### Problem requirements
Swap "dropdown" for "drop-down" in the listing, starting at the line that has "Edit the NetScaler" and ending after the line that has "will (x=294, y=612).". Give back only those lines, with nothing else changed.

### The input
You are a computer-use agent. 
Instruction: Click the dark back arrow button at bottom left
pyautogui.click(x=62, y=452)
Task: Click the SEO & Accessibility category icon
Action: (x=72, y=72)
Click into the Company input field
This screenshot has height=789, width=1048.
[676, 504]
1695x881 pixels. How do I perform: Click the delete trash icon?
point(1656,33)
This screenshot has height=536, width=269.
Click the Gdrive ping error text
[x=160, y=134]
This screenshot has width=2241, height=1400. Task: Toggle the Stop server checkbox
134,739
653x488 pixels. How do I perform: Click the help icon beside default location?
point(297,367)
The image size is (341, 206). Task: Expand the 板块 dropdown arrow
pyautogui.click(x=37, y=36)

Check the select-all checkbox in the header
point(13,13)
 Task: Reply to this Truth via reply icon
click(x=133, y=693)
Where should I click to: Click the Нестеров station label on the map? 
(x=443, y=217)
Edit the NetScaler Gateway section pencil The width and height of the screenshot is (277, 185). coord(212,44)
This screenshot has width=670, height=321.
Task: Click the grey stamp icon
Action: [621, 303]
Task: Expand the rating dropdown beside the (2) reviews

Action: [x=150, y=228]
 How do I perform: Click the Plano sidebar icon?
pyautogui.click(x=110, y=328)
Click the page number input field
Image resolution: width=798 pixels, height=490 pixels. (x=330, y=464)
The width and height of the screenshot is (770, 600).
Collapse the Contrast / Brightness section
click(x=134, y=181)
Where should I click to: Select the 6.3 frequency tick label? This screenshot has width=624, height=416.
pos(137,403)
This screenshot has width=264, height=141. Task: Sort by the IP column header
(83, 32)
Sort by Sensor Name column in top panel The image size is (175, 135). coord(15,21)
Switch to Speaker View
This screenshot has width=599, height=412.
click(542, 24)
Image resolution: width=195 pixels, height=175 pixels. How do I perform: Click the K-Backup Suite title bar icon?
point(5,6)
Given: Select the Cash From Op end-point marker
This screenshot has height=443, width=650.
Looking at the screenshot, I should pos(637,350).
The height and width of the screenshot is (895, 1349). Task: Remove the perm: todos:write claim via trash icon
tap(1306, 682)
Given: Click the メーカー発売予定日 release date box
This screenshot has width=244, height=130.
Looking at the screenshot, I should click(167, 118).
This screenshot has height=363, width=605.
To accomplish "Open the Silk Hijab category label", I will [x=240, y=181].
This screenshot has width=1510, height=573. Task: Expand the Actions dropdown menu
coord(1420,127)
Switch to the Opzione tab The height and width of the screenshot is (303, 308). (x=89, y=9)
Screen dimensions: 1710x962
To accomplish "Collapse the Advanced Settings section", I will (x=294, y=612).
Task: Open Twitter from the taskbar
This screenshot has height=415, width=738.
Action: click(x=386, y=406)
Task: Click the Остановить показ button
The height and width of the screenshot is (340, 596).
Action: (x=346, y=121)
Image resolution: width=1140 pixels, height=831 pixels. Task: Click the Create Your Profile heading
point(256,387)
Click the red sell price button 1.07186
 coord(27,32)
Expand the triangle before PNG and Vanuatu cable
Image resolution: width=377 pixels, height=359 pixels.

### Output for this task
Edit the NetScaler Gateway section pencil The width and height of the screenshot is (277, 185). coord(212,44)
This screenshot has width=670, height=321.
Task: Click the grey stamp icon
Action: [621, 303]
Task: Expand the rating drop-down beside the (2) reviews

Action: [x=150, y=228]
 How do I perform: Click the Plano sidebar icon?
pyautogui.click(x=110, y=328)
Click the page number input field
Image resolution: width=798 pixels, height=490 pixels. (x=330, y=464)
The width and height of the screenshot is (770, 600).
Collapse the Contrast / Brightness section
click(x=134, y=181)
Where should I click to: Select the 6.3 frequency tick label? This screenshot has width=624, height=416.
pos(137,403)
This screenshot has width=264, height=141. Task: Sort by the IP column header
(83, 32)
Sort by Sensor Name column in top panel The image size is (175, 135). coord(15,21)
Switch to Speaker View
This screenshot has width=599, height=412.
click(542, 24)
Image resolution: width=195 pixels, height=175 pixels. How do I perform: Click the K-Backup Suite title bar icon?
point(5,6)
Given: Select the Cash From Op end-point marker
This screenshot has height=443, width=650.
Looking at the screenshot, I should pos(637,350).
The height and width of the screenshot is (895, 1349). Task: Remove the perm: todos:write claim via trash icon
tap(1306, 682)
Given: Click the メーカー発売予定日 release date box
This screenshot has width=244, height=130.
Looking at the screenshot, I should click(167, 118).
This screenshot has height=363, width=605.
To accomplish "Open the Silk Hijab category label", I will [x=240, y=181].
This screenshot has width=1510, height=573. Task: Expand the Actions drop-down menu
coord(1420,127)
Switch to the Opzione tab The height and width of the screenshot is (303, 308). (x=89, y=9)
Screen dimensions: 1710x962
To accomplish "Collapse the Advanced Settings section", I will (x=294, y=612).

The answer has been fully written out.